Suena el himno nacional y dos marchas más para que ese arranque en la calle Huelva sea brillante y despabile a la gente de los bloques. La banda jerezana volvió a dejar patente el magnífico estado en el que se encuentra, marcando un compás que dicen los entendidos tiene mucho de Jerez. A todos nos suena fantásticamente y su entrega tras los pasos en los que ponen su música es absoluta.


Organización sin improvisaciones
Y tras la insignia que abre el cortejo, muchos nazarenos. Ordenados y en cifras que siguen creciendo. Es la verdad de esta cofradía que enfila un largo camino con valentía y sin arrugarse ante lo mucho que les queda por delante, hasta que al filo de las tres de la madrugada vuelva a pisar tierra propia.
Entre tanto, su paso por la eterna avenida de Europa es el primer reto superado. Las capas vuelan sin amparo alguno, sin protección ante el azote de Eolo.

La hermandad sabe cómo hay que afrontar la salida, disponiendo de distintos grupos operativos para salvar las situaciones que se presenten y para dar refrigerio y alimento a los hermanos. En esta aventura cofrade no improvisan. Todo está medido para que el sentido de la salida no se confunda con una lucha numantina.
Se trata de hacer estación de penitencia, pero hay que llegar a la Catedral y eso impone respeto. Son 19 años saliendo el Miércoles Santo, que no es poco. Casi dos décadas de experiencia que acumula en su aún corta historia, pero su impronta no la pierde. Es la grandeza de una cofradía que es ejemplo de las que han nacido en estos tiempos.

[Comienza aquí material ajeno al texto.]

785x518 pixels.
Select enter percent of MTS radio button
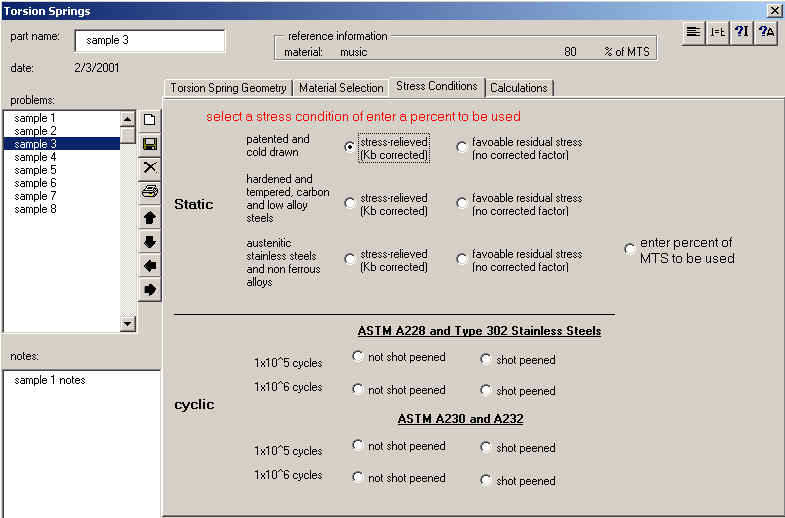(x=630, y=249)
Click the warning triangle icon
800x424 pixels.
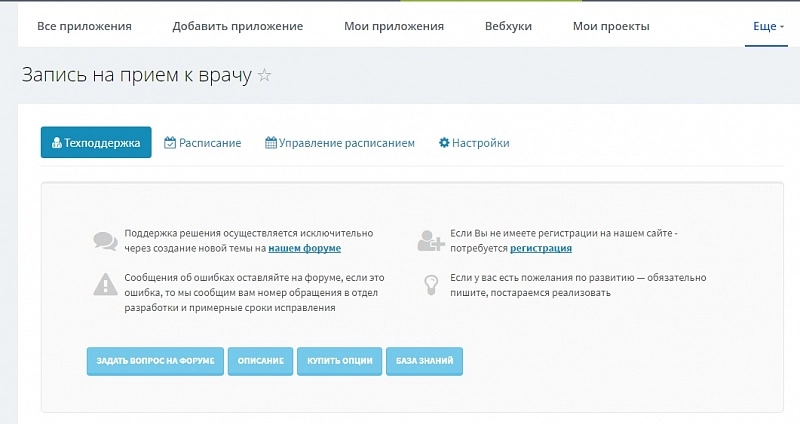[x=105, y=285]
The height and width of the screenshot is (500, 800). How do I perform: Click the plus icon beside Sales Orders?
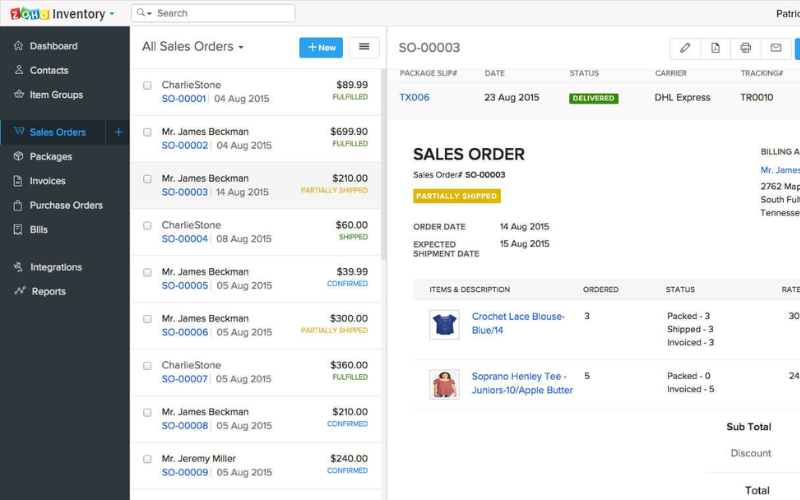pos(118,132)

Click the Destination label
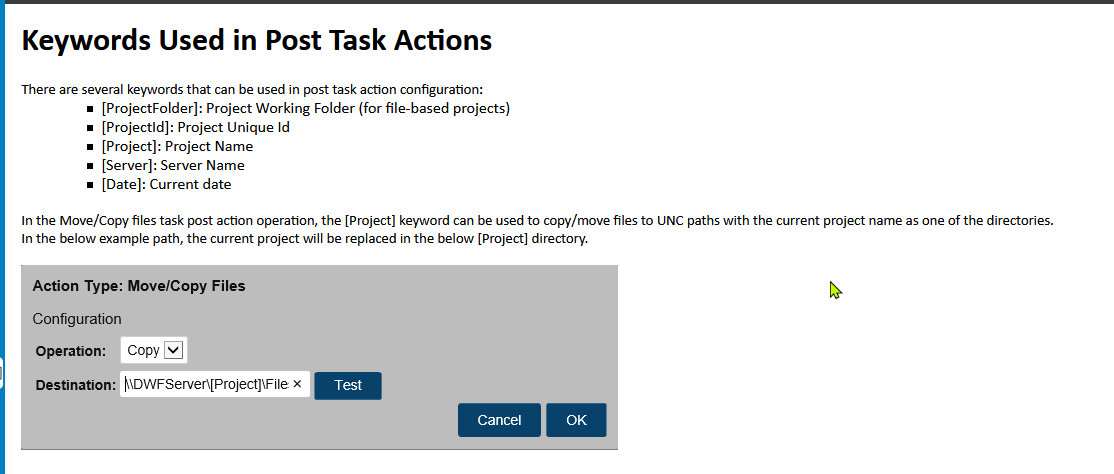[x=75, y=385]
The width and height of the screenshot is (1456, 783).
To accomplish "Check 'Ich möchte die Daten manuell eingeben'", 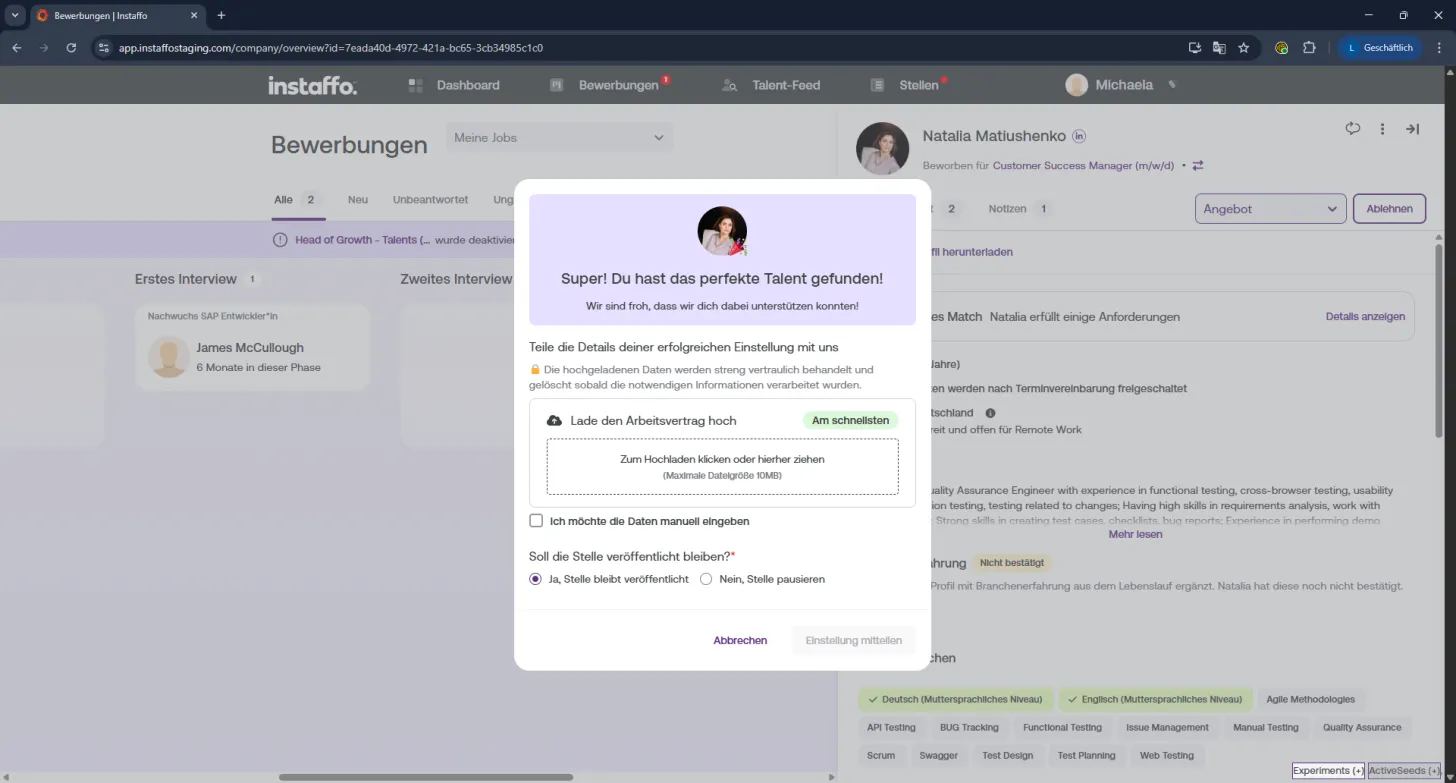I will (536, 521).
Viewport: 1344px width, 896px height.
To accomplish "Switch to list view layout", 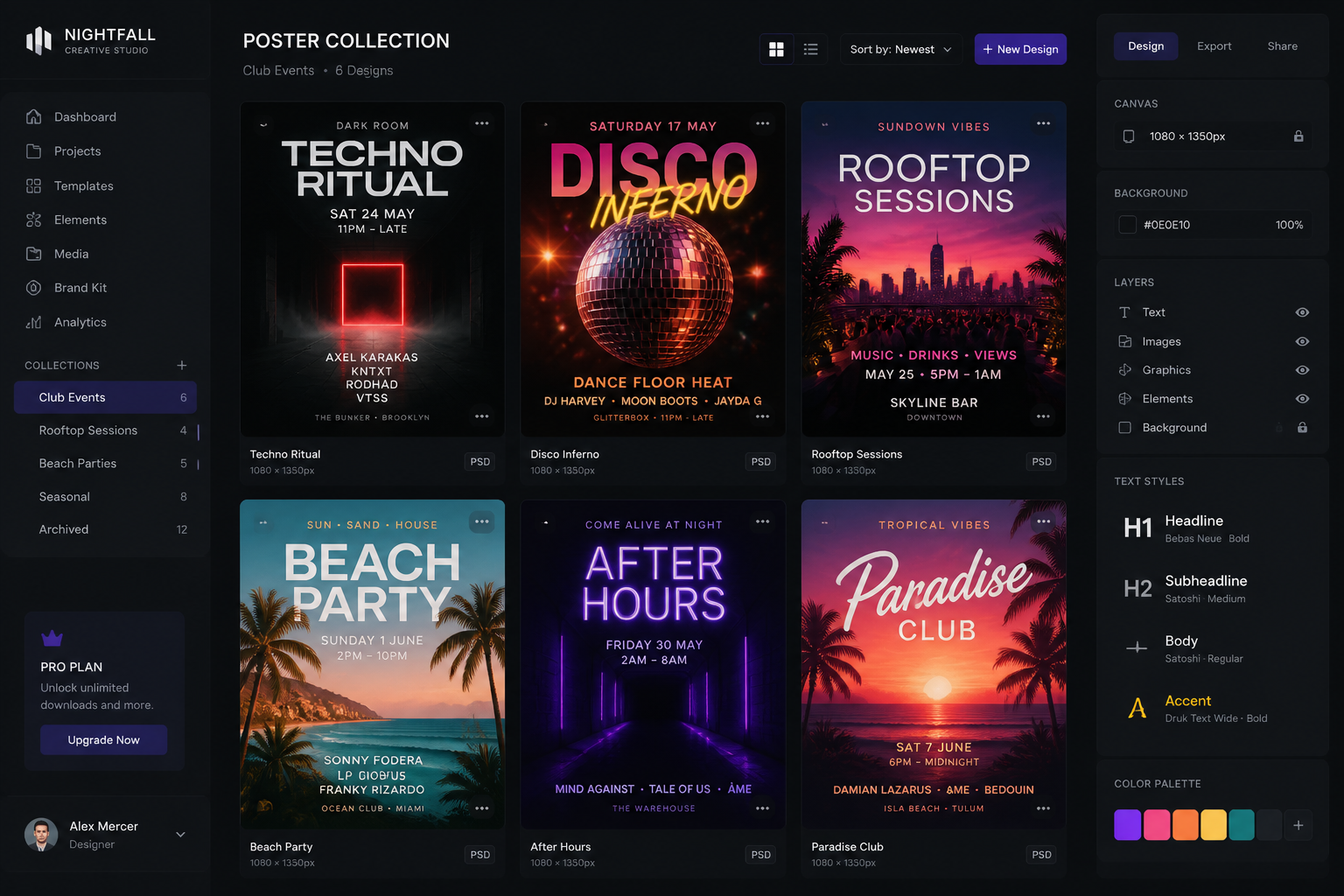I will (811, 49).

Una circunstancia que se traduce en una ortodoxia propia y de respeto a lo que significa ser cofradía en esta ciudad. Este 2026 la gran alegría que viven es poder tener por fin el terreno donde se levantará su sede social.
Una pelea de años que alcanzará su fin cuando ese edificio sea un punto neurálgico de un barrio que tiene una de sus filiaciones en el Señor que en 1999 bendijo el recordado obispo Rafael Bellido Caro.